Otherwise the rest will depend on who the party picks as flag bearer as both aspirants are contesting on the same party tickets.

Since independence to the advent of multiparty politics in Kenya, any woman who wins an elective political seat is highly dependent on ethnicity, political party affiliation, family background and wealth. These are some of the strong beliefs society considers that has become part of its culture.

Insecurity

Elizabeth Ongoro, nominated senator in a political rally covered by the media. Photos: Henry Owino

Elizabeth Ongoro, nominated senator in a political rally covered by the media. Photos: Henry Owino

According to Mumbi Wettstein, a political commentator, many women who contest for elective seats feel insecure in political rallies as violence is always unleashed on them. She noted that whenever violence erupts in any political meetings, women frequently become the first targets.

Mumbi argues that perpetrators more often than not aim to sexually assault any woman in a political rally regardless of age or political party affiliation. She accused male rivals for regularly being behind the violence in bid to silence and scare away women.

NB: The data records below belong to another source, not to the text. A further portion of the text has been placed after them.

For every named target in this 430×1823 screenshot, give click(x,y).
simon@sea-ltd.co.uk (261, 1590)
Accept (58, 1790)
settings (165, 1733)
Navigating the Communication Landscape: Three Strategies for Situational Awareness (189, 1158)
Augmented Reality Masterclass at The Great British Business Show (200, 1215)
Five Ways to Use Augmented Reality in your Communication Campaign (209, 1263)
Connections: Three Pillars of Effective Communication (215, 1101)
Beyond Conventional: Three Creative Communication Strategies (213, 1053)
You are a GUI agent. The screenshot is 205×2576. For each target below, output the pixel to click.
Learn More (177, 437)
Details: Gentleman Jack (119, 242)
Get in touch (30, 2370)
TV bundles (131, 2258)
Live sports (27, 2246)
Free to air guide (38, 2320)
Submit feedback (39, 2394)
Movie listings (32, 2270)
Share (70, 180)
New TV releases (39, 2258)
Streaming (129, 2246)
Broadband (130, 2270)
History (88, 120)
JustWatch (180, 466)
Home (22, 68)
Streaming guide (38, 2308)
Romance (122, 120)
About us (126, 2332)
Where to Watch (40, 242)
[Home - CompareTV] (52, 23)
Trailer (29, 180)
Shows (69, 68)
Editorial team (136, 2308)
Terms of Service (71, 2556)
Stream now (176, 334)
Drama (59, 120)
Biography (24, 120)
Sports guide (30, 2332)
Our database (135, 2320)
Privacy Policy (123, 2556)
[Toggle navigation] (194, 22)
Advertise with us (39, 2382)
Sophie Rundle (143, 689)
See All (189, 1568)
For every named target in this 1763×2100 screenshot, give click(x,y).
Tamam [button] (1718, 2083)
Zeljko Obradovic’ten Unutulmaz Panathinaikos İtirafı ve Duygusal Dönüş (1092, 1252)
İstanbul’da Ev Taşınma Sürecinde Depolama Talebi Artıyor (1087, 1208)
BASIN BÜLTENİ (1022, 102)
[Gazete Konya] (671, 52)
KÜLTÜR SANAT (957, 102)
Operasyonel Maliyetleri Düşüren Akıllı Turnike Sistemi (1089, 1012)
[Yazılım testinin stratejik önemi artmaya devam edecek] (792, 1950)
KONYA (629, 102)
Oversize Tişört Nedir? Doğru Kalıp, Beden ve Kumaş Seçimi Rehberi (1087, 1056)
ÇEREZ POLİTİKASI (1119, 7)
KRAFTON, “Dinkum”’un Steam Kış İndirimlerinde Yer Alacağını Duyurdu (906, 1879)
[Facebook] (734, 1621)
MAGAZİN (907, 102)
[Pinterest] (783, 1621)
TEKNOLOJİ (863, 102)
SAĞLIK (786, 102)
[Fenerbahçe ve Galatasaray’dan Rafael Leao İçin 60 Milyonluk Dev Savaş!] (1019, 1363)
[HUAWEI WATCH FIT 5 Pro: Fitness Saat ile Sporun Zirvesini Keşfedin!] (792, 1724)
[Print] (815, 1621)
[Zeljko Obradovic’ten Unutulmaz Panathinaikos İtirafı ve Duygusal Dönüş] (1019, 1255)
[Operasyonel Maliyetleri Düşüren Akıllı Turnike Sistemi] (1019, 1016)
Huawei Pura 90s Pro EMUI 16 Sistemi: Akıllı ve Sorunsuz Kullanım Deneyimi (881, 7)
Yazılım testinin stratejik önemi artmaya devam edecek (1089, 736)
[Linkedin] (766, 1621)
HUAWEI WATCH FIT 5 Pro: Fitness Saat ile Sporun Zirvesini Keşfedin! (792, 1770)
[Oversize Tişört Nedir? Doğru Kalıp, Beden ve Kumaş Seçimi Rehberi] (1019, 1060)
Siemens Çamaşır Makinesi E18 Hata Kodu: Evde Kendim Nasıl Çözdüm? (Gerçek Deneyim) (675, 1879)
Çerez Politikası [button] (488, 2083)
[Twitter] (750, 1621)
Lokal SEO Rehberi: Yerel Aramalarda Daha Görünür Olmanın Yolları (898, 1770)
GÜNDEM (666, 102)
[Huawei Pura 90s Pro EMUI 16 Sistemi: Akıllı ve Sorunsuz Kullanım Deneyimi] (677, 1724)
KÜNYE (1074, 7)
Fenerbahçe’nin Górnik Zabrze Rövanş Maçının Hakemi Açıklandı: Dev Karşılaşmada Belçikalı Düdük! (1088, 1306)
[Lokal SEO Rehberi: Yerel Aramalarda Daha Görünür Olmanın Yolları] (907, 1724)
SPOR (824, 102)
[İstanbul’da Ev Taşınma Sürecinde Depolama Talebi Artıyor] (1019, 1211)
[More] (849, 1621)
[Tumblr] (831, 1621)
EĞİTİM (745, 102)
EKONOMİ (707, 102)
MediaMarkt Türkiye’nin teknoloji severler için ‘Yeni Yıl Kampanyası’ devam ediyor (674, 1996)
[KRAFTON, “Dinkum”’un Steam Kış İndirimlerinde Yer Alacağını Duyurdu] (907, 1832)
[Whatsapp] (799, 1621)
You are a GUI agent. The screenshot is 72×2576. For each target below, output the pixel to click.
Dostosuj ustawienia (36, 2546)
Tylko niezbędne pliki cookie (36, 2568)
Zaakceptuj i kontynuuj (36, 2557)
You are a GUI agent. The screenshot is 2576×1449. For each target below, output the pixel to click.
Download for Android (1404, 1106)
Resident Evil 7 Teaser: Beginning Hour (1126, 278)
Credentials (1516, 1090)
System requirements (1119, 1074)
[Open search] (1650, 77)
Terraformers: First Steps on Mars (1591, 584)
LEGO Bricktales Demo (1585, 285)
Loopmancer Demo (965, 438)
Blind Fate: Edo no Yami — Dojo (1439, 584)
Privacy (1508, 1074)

On the other hand, Beatrice Elachi, nominated senator called on women to repackage themselves well for political office contest. She advised women not to behave like men but be aggressive and ready deliberate issues.

Elachi is on the opinion that any person, especially women, with interest in politics should not be emotional. “This is because it easily portrays one’s weakness that opponents would forever use to demean the woman in any public forum” she says.

Agenda

“I know women are strong willed despite numerous challenges they face while contesting for political seats. I would encourage more women to vie for these seats but let their agenda be national,” Elachi encouraged.

She noted: “As much as women may be concerned with grassroots based issues such as health, agriculture, water and sanitation, they must not forget it all boils down on national issues for policy makers to act upon.”

As much as the Media Council of Kenya blames journalists for being biased on gender coverage, Roselyne Obala, political reporter defended journalists saying men understand how media operates and are always ready to appear on television for interviews even within a very short notice.

Obala argued that men are usually more covered and given more air time compared to women because they are conversant with issues and up to date with current affairs. She said journalists also work on tight deadlines and audience read newspapers with in-depth stories not obvious details.

“Men politicians may not have many responsibilities as women so they may stay up to very late in the evening. On the other hand, women would want to go home early, meet with family members, cook and eat together among other things,” Obala noted.

Journalists’ advice to women in politics is to learn how media operates, be informed with current affairs, respond to emails or phone calls and remain ready to appear in media within a short notice.